帰りの電車も混んでいましたが、乗り込んだ車両を見ると、ひとつだけ席が空いています。普段は立ったまま帰ることが多かったので、迷わずそこへ座りました。
「今日は座って帰れる」
そう思って息をついた直後、隣に座っていた人が鞄の中を探り始めました。
しばらくして出てきたのは、缶飲料とつまみの袋でした。缶を開け、袋を広げ、そのまま飲み始めます。
電車の中で飲食すること自体は珍しくありません。最初は私も、それほど気にしていませんでした。
ところが、すぐ隣から聞こえてくる咀嚼音が思った以上に大きかったのです。
くちゃくちゃという音のあとに、袋を探る音。少しすると、また同じ音が聞こえてきます。

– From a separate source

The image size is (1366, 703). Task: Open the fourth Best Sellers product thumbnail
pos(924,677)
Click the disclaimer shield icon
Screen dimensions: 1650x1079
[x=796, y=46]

私はなるべく気にしないよう、窓の外を見ることにしました。
本を開いても、内容が入ってこない
それでも音はなかなか止まりませんでした。
気をそらそうと鞄から本を取り出しましたが、文字を追っていても、隣から音が聞こえるたびに意識がそちらへ向いてしまいます。
同じ行を何度も読み直しているうちに、本を開いている意味もなくなってきました。
ふと向かいを見ると、一度こちらへ目を向けてから、すぐに視線を戻した人がいました。近くに立っていた人も、少し位置をずらしています。
私だけが気にしすぎているのかと思っていましたが、少なくとも音が聞こえている人はほかにもいるようでした。
とはいえ、隣の人へ注意する勇気はありません。
せっかく座れたのだから我慢しようと思う一方で、仕事で疲れた頭には、その小さな音の繰り返しがだんだんつらく感じられました。
次の駅で、席を立った
次の駅に着き、扉が開いたところで、私は本を閉じました。
「もう無理だ」
そう思い、何も言わずに席を立ち、そのまま隣の車両へ移りました。
移った先には空席がありません。結局、私はつり革につかまって立つことになりました。
それでも不思議なことに、座っていたときより気持ちは楽でした。
座れるかどうかより、落ち着いて帰れることのほうが、その日の私には大事だったのだと思います。
せっかく見つけた席を自分から離れるのは少し悔しかったものの、相手を変えられないなら、自分が場所を変えるしかないこともあります。
今でも仕事帰りの電車で空席を見つけると、あの夜のことをときどき思い出します。座れることが、必ずしも一番休める選択とは限らないのだと知った出来事でした。
※本記事は、tendが独自に実施したアンケートで寄せられた20代男性読者の体験談をもとに、プライバシーに配慮し、人物・状況・会話表現などを一部編集・再構成して記事化しています
※本コンテンツ内の画像は、生成AIを利用して作成しています。